Tra i circa trenta affreschi (compresi alcuni frammenti) i più interessanti per fattura e linee stilistiche sono quelli che raffigurano i "Santi Giacomo e Maddalena", la "Madonna in trono tra S. Sebastiano e il Beato Simonino", un "Santo Cavaliere (Bovone o Bonone), Tobiolo e l’Angelo Raffaele" ed una "Madonna del parto".
IL MUSEO DEL PO
Il museo del Po, di proprietà comunale, è stato istituito nel 1983 e ha come tema centrale il fiume, il suo territorio e le sue genti. Il Museo del Po ospita undici sale ricche di testimonianze della storia del fiume, della fauna che lo popola e della storia delle sue genti. Dopo l’ingresso con il bookshop le sale sono suddivise in: il Castello e il suo committente, sezione multimediale, Preistoria e Protostoria, dai Romani all’Umanesimo, Revere nel XX secolo, le Imbarcazioni e la Navigazione, I Ponti di barche sul Po, i Mulini natanti e gli Opifici idraulici, il territorio di Revere nella cartografia antica e moderna, La caccia e la pesca nel territorio, L’Avifauna e la fauna, Il premio Revere.
IL MULINO NATANTE
Il Mulino Natante è un’appendice esterna del museo del Po. Il progetto di realizzazione del mulino nasce dalla volontà del comune di Revere di far conoscere agli utenti locali e ai visitatori le tradizioni della civiltà molitoria e a completamento di questa iniziativa il mulino è in grado di produrre farina da una filiera biologica.
I mulini natanti sono un elemento caratteristico della pianura padana e del nord Italia dove fin dal medioevo se ne attesta la presenza lungo il Po e l’Adige. Tra la fine dell’800 e gli inizi del ‘900 era punto di riferimento della vita sociale ed economica del paese. Il mulino natante è ora posto a documentazione degli oltre 300 che esistevano sul Po da Cremona alla foce dall’XI al XX secolo. La loro presenza inizia a diminuire già nei primi del ‘900 quando, a causa della comparsa sui fiumi di battelli a vapore e rimorchiatori, non venne riconfermata l’utenza, la concessione delle acque e venne fatto obbligo di smantellamento di tutti i mulini.
I mulini natanti nascono da un riadattamento della struttura tradizionale del mulino: le ruote diventano più ampie per riuscire a raccogliere meglio la forza delle correnti e vengono introdotti numerosi meccanismi moltiplicatori dell’albero a motore. Essi erano costituiti da una struttura in legno, posizionata su due o tre scafi galleggianti e ospitavano un numero variabile di ruote. Alcuni mulini accoglievano anche gli alloggi per il mugnaio e la sua famiglia.

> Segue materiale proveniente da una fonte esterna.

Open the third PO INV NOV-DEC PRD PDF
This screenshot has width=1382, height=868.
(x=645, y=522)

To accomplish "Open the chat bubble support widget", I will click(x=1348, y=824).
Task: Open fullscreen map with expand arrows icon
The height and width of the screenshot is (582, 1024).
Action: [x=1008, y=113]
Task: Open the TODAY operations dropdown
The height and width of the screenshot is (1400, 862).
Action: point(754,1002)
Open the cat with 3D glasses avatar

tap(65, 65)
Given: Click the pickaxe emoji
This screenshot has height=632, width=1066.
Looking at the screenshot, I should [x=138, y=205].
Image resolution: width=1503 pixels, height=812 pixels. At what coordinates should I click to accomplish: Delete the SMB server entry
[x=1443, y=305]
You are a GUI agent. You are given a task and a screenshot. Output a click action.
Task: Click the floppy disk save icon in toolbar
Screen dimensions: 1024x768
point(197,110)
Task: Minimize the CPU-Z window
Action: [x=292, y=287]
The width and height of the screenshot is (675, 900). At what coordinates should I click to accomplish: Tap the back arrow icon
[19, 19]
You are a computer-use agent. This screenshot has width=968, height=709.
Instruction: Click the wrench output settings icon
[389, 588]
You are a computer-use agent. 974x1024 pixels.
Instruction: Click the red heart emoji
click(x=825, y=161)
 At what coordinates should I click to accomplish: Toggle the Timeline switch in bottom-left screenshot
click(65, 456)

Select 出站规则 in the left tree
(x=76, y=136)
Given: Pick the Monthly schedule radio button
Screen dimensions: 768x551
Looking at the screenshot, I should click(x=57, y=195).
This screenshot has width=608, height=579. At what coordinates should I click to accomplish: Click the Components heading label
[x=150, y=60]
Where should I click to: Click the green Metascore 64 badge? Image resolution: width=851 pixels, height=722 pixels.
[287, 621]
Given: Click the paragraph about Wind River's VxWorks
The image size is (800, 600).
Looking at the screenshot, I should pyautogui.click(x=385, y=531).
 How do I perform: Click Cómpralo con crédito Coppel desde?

La struttura principale sorregge le ruote e la capanna di legno, dove venivano collocate le materie prime per la macinazione e gli strumenti necessari. Il mulino natante di Revere è collocato sulla riva destra del Po, accostato ad uno dei pontili d’attracco galleggianti. È composto di una struttura portante costituita da due scafi, detti anche sandon, collegati da traverse di acciaio e parte della struttura portante è coperta da fasce in legno di larice. Nel mulino si macinavano soprattutto mais e frumento.